■ WHAT THIS TASK INVOLVES
The full listing below is to be written out exactly.

■ EXCERPTED RECORDS
______________________________

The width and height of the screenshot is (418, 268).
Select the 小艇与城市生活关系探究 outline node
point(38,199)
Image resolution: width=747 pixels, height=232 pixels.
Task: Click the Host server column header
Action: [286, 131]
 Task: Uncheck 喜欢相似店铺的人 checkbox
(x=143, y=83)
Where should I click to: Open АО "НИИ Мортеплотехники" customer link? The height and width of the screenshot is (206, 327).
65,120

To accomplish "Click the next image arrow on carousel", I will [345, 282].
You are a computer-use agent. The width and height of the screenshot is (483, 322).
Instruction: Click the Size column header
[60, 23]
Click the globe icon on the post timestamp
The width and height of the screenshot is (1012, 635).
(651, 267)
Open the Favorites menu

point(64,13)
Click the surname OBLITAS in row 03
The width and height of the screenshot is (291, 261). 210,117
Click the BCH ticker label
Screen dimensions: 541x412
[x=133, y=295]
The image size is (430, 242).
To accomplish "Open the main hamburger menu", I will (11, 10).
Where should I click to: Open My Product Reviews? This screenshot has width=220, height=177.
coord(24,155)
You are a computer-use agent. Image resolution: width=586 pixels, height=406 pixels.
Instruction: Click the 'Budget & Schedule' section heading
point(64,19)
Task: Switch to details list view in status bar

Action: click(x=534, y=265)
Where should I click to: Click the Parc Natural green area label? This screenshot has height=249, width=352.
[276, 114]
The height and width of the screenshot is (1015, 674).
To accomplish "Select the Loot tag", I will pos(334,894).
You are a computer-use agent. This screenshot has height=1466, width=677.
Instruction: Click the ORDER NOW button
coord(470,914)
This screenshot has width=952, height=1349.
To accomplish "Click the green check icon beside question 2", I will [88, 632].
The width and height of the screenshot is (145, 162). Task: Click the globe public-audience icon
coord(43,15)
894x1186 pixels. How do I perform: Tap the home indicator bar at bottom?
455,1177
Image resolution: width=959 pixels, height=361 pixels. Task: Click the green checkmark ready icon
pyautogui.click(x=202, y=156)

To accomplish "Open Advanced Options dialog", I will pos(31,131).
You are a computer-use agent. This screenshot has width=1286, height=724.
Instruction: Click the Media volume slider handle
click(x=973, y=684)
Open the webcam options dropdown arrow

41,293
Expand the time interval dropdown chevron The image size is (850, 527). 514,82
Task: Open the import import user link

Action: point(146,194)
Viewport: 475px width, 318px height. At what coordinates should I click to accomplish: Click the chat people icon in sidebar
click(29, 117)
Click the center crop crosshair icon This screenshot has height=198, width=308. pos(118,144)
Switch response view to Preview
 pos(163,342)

______________________________

■ RESPONSE AREA
The width and height of the screenshot is (418, 268).
Select the 小艇与城市生活关系探究 outline node
point(38,199)
Image resolution: width=747 pixels, height=232 pixels.
Task: Click the Host server column header
Action: [286, 131]
 Task: Uncheck 喜欢相似店铺的人 checkbox
(x=143, y=83)
Where should I click to: Open АО "НИИ Мортеплотехники" customer link? The height and width of the screenshot is (206, 327).
65,120

To accomplish "Click the next image arrow on carousel", I will [345, 282].
You are a computer-use agent. The width and height of the screenshot is (483, 322).
Instruction: Click the Size column header
[60, 23]
Click the globe icon on the post timestamp
The width and height of the screenshot is (1012, 635).
(651, 267)
Open the Favorites menu

point(64,13)
Click the surname OBLITAS in row 03
The width and height of the screenshot is (291, 261). 210,117
Click the BCH ticker label
Screen dimensions: 541x412
[x=133, y=295]
The image size is (430, 242).
To accomplish "Open the main hamburger menu", I will (11, 10).
Where should I click to: Open My Product Reviews? This screenshot has width=220, height=177.
coord(24,155)
You are a computer-use agent. Image resolution: width=586 pixels, height=406 pixels.
Instruction: Click the 'Budget & Schedule' section heading
point(64,19)
Task: Switch to details list view in status bar

Action: click(x=534, y=265)
Where should I click to: Click the Parc Natural green area label? This screenshot has height=249, width=352.
[276, 114]
The height and width of the screenshot is (1015, 674).
To accomplish "Select the Loot tag", I will pos(334,894).
You are a computer-use agent. This screenshot has height=1466, width=677.
Instruction: Click the ORDER NOW button
coord(470,914)
This screenshot has width=952, height=1349.
To accomplish "Click the green check icon beside question 2", I will [88, 632].
The width and height of the screenshot is (145, 162). Task: Click the globe public-audience icon
coord(43,15)
894x1186 pixels. How do I perform: Tap the home indicator bar at bottom?
455,1177
Image resolution: width=959 pixels, height=361 pixels. Task: Click the green checkmark ready icon
pyautogui.click(x=202, y=156)

To accomplish "Open Advanced Options dialog", I will pos(31,131).
You are a computer-use agent. This screenshot has width=1286, height=724.
Instruction: Click the Media volume slider handle
click(x=973, y=684)
Open the webcam options dropdown arrow

41,293
Expand the time interval dropdown chevron The image size is (850, 527). 514,82
Task: Open the import import user link

Action: point(146,194)
Viewport: 475px width, 318px height. At what coordinates should I click to accomplish: Click the chat people icon in sidebar
click(29, 117)
Click the center crop crosshair icon This screenshot has height=198, width=308. pos(118,144)
Switch response view to Preview
 pos(163,342)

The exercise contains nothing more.